Start of Data under study

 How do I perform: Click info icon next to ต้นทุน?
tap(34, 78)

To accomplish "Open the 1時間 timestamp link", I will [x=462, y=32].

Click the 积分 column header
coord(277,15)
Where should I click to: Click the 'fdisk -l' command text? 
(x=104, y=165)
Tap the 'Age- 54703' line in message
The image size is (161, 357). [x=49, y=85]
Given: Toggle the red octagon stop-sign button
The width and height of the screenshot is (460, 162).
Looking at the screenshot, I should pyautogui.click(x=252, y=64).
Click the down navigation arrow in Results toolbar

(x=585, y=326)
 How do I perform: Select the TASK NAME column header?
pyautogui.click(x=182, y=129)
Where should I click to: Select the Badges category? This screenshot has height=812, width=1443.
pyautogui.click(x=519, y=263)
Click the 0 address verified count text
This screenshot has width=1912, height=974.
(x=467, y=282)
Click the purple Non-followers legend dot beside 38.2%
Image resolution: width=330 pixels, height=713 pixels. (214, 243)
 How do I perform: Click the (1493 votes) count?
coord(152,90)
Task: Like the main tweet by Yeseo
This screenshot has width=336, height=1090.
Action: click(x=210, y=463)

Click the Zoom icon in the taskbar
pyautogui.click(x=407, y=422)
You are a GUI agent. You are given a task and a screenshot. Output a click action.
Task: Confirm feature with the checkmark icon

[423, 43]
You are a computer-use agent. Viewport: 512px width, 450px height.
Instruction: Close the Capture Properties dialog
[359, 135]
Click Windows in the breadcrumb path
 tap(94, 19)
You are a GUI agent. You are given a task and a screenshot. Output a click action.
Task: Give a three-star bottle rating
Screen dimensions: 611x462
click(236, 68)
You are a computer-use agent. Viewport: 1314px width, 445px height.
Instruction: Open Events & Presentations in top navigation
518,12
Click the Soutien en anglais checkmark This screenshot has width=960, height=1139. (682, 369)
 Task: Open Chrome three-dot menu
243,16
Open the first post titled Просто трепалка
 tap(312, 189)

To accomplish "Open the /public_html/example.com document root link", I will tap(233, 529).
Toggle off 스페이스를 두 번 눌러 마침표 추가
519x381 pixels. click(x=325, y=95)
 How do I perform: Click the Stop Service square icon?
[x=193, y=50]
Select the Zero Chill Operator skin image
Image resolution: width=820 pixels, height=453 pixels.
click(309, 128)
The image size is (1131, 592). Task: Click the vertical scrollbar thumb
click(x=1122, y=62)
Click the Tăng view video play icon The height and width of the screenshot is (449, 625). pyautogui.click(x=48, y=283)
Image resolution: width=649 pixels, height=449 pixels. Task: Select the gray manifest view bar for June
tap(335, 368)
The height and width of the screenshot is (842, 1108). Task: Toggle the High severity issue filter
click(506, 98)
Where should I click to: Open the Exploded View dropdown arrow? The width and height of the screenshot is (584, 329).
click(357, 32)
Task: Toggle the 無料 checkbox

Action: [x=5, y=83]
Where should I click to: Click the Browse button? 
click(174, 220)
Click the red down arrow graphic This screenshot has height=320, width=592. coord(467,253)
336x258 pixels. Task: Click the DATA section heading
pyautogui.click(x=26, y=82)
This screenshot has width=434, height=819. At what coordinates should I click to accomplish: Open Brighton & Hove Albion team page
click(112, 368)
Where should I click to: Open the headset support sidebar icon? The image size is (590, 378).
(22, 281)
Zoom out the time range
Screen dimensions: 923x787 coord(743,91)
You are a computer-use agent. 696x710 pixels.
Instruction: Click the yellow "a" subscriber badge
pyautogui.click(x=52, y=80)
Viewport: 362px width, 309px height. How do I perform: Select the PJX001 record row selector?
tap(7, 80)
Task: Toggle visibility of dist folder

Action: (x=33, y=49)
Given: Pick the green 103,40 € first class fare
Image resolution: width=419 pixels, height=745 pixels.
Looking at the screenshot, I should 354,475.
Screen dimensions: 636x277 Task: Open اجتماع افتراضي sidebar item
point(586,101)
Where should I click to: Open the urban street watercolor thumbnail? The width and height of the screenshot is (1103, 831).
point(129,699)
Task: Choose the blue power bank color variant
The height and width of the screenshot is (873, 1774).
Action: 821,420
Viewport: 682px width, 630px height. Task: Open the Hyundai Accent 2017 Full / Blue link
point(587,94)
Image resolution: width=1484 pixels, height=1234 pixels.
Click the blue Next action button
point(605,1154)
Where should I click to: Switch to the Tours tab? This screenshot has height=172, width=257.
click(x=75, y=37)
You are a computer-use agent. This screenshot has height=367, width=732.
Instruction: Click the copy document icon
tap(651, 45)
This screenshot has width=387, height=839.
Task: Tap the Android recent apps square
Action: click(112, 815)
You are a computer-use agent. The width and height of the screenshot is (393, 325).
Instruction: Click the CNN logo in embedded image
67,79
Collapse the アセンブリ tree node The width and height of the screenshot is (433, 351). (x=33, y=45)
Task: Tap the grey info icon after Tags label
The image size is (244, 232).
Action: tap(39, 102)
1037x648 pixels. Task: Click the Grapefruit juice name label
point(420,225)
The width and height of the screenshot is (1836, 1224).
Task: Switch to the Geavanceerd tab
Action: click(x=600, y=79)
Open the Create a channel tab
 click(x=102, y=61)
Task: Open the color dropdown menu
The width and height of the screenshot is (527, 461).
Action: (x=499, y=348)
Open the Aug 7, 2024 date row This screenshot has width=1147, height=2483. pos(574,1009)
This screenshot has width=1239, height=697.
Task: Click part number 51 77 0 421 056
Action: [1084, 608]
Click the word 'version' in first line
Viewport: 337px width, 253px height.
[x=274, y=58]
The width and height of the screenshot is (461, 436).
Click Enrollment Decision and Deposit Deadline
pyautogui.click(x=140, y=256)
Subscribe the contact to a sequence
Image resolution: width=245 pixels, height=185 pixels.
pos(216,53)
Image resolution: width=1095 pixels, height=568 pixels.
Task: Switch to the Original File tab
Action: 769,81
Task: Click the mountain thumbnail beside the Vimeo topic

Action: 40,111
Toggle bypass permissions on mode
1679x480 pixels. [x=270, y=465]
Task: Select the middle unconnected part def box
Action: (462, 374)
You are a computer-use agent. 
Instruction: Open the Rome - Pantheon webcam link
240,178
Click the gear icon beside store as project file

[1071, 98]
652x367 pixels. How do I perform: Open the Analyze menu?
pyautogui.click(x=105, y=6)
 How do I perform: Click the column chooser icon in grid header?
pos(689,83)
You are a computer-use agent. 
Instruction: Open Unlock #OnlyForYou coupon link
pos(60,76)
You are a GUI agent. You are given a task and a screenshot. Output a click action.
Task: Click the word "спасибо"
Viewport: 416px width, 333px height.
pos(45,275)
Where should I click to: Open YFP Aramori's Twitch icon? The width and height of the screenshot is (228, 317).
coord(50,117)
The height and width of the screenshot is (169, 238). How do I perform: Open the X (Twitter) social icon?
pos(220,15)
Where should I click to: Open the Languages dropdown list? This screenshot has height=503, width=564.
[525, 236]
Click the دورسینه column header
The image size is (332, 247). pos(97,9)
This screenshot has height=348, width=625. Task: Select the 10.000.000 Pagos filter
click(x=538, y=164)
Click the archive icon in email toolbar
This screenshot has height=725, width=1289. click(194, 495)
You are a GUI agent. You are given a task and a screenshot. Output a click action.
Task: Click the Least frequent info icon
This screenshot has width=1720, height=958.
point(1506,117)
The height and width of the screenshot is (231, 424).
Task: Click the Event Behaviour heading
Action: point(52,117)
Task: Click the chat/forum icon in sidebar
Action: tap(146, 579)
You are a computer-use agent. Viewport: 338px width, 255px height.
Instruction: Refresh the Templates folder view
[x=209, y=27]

End of Data under study

> **What needs to be done**
Extract each record, keeping it identical to the original.

> **Exercise response**
 How do I perform: Click info icon next to ต้นทุน?
tap(34, 78)

To accomplish "Open the 1時間 timestamp link", I will [x=462, y=32].

Click the 积分 column header
coord(277,15)
Where should I click to: Click the 'fdisk -l' command text? 
(x=104, y=165)
Tap the 'Age- 54703' line in message
The image size is (161, 357). [x=49, y=85]
Given: Toggle the red octagon stop-sign button
The width and height of the screenshot is (460, 162).
Looking at the screenshot, I should pyautogui.click(x=252, y=64).
Click the down navigation arrow in Results toolbar

(x=585, y=326)
 How do I perform: Select the TASK NAME column header?
pyautogui.click(x=182, y=129)
Where should I click to: Select the Badges category? This screenshot has height=812, width=1443.
pyautogui.click(x=519, y=263)
Click the 0 address verified count text
This screenshot has width=1912, height=974.
(x=467, y=282)
Click the purple Non-followers legend dot beside 38.2%
Image resolution: width=330 pixels, height=713 pixels. (214, 243)
 How do I perform: Click the (1493 votes) count?
coord(152,90)
Task: Like the main tweet by Yeseo
This screenshot has width=336, height=1090.
Action: click(x=210, y=463)

Click the Zoom icon in the taskbar
pyautogui.click(x=407, y=422)
You are a GUI agent. You are given a task and a screenshot. Output a click action.
Task: Confirm feature with the checkmark icon

[423, 43]
You are a computer-use agent. Viewport: 512px width, 450px height.
Instruction: Close the Capture Properties dialog
[359, 135]
Click Windows in the breadcrumb path
 tap(94, 19)
You are a GUI agent. You are given a task and a screenshot. Output a click action.
Task: Give a three-star bottle rating
Screen dimensions: 611x462
click(236, 68)
You are a computer-use agent. Viewport: 1314px width, 445px height.
Instruction: Open Events & Presentations in top navigation
518,12
Click the Soutien en anglais checkmark This screenshot has width=960, height=1139. (682, 369)
 Task: Open Chrome three-dot menu
243,16
Open the first post titled Просто трепалка
 tap(312, 189)

To accomplish "Open the /public_html/example.com document root link", I will tap(233, 529).
Toggle off 스페이스를 두 번 눌러 마침표 추가
519x381 pixels. click(x=325, y=95)
 How do I perform: Click the Stop Service square icon?
[x=193, y=50]
Select the Zero Chill Operator skin image
Image resolution: width=820 pixels, height=453 pixels.
click(309, 128)
The image size is (1131, 592). Task: Click the vertical scrollbar thumb
click(x=1122, y=62)
Click the Tăng view video play icon The height and width of the screenshot is (449, 625). pyautogui.click(x=48, y=283)
Image resolution: width=649 pixels, height=449 pixels. Task: Select the gray manifest view bar for June
tap(335, 368)
The height and width of the screenshot is (842, 1108). Task: Toggle the High severity issue filter
click(506, 98)
Where should I click to: Open the Exploded View dropdown arrow? The width and height of the screenshot is (584, 329).
click(357, 32)
Task: Toggle the 無料 checkbox

Action: [x=5, y=83]
Where should I click to: Click the Browse button? 
click(174, 220)
Click the red down arrow graphic This screenshot has height=320, width=592. coord(467,253)
336x258 pixels. Task: Click the DATA section heading
pyautogui.click(x=26, y=82)
This screenshot has width=434, height=819. At what coordinates should I click to accomplish: Open Brighton & Hove Albion team page
click(112, 368)
Where should I click to: Open the headset support sidebar icon? The image size is (590, 378).
(22, 281)
Zoom out the time range
Screen dimensions: 923x787 coord(743,91)
You are a computer-use agent. 696x710 pixels.
Instruction: Click the yellow "a" subscriber badge
pyautogui.click(x=52, y=80)
Viewport: 362px width, 309px height. How do I perform: Select the PJX001 record row selector?
tap(7, 80)
Task: Toggle visibility of dist folder

Action: (x=33, y=49)
Given: Pick the green 103,40 € first class fare
Image resolution: width=419 pixels, height=745 pixels.
Looking at the screenshot, I should 354,475.
Screen dimensions: 636x277 Task: Open اجتماع افتراضي sidebar item
point(586,101)
Where should I click to: Open the urban street watercolor thumbnail? The width and height of the screenshot is (1103, 831).
point(129,699)
Task: Choose the blue power bank color variant
The height and width of the screenshot is (873, 1774).
Action: 821,420
Viewport: 682px width, 630px height. Task: Open the Hyundai Accent 2017 Full / Blue link
point(587,94)
Image resolution: width=1484 pixels, height=1234 pixels.
Click the blue Next action button
point(605,1154)
Where should I click to: Switch to the Tours tab? This screenshot has height=172, width=257.
click(x=75, y=37)
You are a computer-use agent. This screenshot has height=367, width=732.
Instruction: Click the copy document icon
tap(651, 45)
This screenshot has width=387, height=839.
Task: Tap the Android recent apps square
Action: click(112, 815)
You are a computer-use agent. The width and height of the screenshot is (393, 325).
Instruction: Click the CNN logo in embedded image
67,79
Collapse the アセンブリ tree node The width and height of the screenshot is (433, 351). (x=33, y=45)
Task: Tap the grey info icon after Tags label
The image size is (244, 232).
Action: tap(39, 102)
1037x648 pixels. Task: Click the Grapefruit juice name label
point(420,225)
The width and height of the screenshot is (1836, 1224).
Task: Switch to the Geavanceerd tab
Action: click(x=600, y=79)
Open the Create a channel tab
 click(x=102, y=61)
Task: Open the color dropdown menu
The width and height of the screenshot is (527, 461).
Action: (x=499, y=348)
Open the Aug 7, 2024 date row This screenshot has width=1147, height=2483. pos(574,1009)
This screenshot has width=1239, height=697.
Task: Click part number 51 77 0 421 056
Action: [1084, 608]
Click the word 'version' in first line
Viewport: 337px width, 253px height.
[x=274, y=58]
The width and height of the screenshot is (461, 436).
Click Enrollment Decision and Deposit Deadline
pyautogui.click(x=140, y=256)
Subscribe the contact to a sequence
Image resolution: width=245 pixels, height=185 pixels.
pos(216,53)
Image resolution: width=1095 pixels, height=568 pixels.
Task: Switch to the Original File tab
Action: 769,81
Task: Click the mountain thumbnail beside the Vimeo topic

Action: 40,111
Toggle bypass permissions on mode
1679x480 pixels. [x=270, y=465]
Task: Select the middle unconnected part def box
Action: (462, 374)
You are a computer-use agent. 
Instruction: Open the Rome - Pantheon webcam link
240,178
Click the gear icon beside store as project file

[1071, 98]
652x367 pixels. How do I perform: Open the Analyze menu?
pyautogui.click(x=105, y=6)
 How do I perform: Click the column chooser icon in grid header?
pos(689,83)
You are a computer-use agent. 
Instruction: Open Unlock #OnlyForYou coupon link
pos(60,76)
You are a GUI agent. You are given a task and a screenshot. Output a click action.
Task: Click the word "спасибо"
Viewport: 416px width, 333px height.
pos(45,275)
Where should I click to: Open YFP Aramori's Twitch icon? The width and height of the screenshot is (228, 317).
coord(50,117)
The height and width of the screenshot is (169, 238). How do I perform: Open the X (Twitter) social icon?
pos(220,15)
Where should I click to: Open the Languages dropdown list? This screenshot has height=503, width=564.
[525, 236]
Click the دورسینه column header
The image size is (332, 247). pos(97,9)
This screenshot has height=348, width=625. Task: Select the 10.000.000 Pagos filter
click(x=538, y=164)
Click the archive icon in email toolbar
This screenshot has height=725, width=1289. click(194, 495)
You are a GUI agent. You are given a task and a screenshot. Output a click action.
Task: Click the Least frequent info icon
This screenshot has width=1720, height=958.
point(1506,117)
The height and width of the screenshot is (231, 424).
Task: Click the Event Behaviour heading
Action: point(52,117)
Task: Click the chat/forum icon in sidebar
Action: tap(146, 579)
You are a computer-use agent. Viewport: 338px width, 255px height.
Instruction: Refresh the Templates folder view
[x=209, y=27]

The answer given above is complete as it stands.